Sarakaev was born on September 21, 1883, in a fortress of Vedeno. At the beginning of the 20th century, Sarakaev completed his education in the city of Vladikavkaz and left in 1902 to the city of Tiflis. There he began his literary and journalistic career, working in the widely known and popular magazine Caucasus. In 1907, Ibragim-Bek Sarakaev moved to Vladikavkaz and got a job in the newspaper Terek (the then-visible revolutionary Sergey Kirov worked there also). Those years he had written "Nohcho", "Chechen", "Vedanho" and many other stories which were only published in 1911–14.

He also has more than 30 materials on the Chechen Republic that discuss problems of refereeing, culture and formation development, in which it openly criticised lawlessness and an arbitrariness made by representatives of the power. Stories and such large historic-philosophical researches such as Mjuridizm, Court and Execution of Shamil and others were published as well, and under his own surname. In the same years in Vladikavkaz, two large is art-documentary works of Ibragim-Beka Sarakaeva have been printed: in 1913, the book On Slums of the Chechen Republic, and in 1914, The Chechen Republic and Capture of Shamil. They were the first books in the history of the Chechen Republic, truthfully written by the Chechen about the life of the people. In those books, the literary skill of Ibragim-Bek Sarakaeva especially showed.

After the beginning of the First World War, Sarakaev registered in the Savage division. For courage shown in fights on southwest front, Ibragim-Bek was promoted to officer, and then further served as a lieutenant colonel. He was awarded with Sacred George's awards of IV degree and Sacred Anna of II degree with swords.

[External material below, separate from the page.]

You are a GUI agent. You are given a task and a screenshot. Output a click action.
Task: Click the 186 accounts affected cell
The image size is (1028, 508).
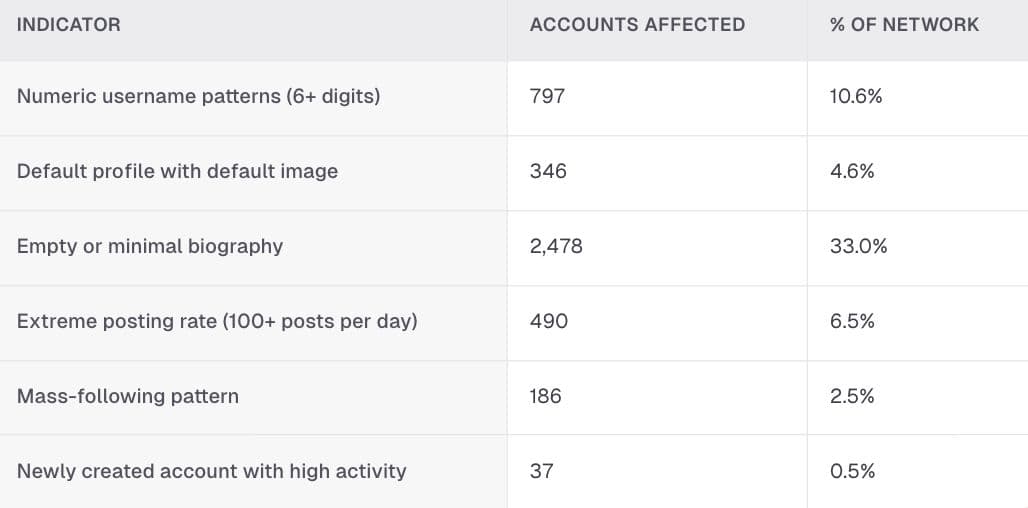point(545,397)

==In the Soviet Republic==

In 1914 Ibragim-Bek Sarakaev left for war and wrote and sketched his own stories, but was dissatisfied with their quality and he seldom set them into print. For last 20 years of his life of Ibragim-Bek Sarakaev has been written a little. After the revolution of 1917, he served as the official under special commissions in the Mountain Government. In the days of the civil war, under Kirov's recommendation, Sarakaev served in the well-known XI Red Army as the vice-commander on supply. After a victory of the Soviet power in the Chechen Republic, he became the deputy chief of militia of the Chechen region. The people's Commissariat of Internal Affairs was pursued, but died a natural death in 1934. He is buried in native village Vedeno.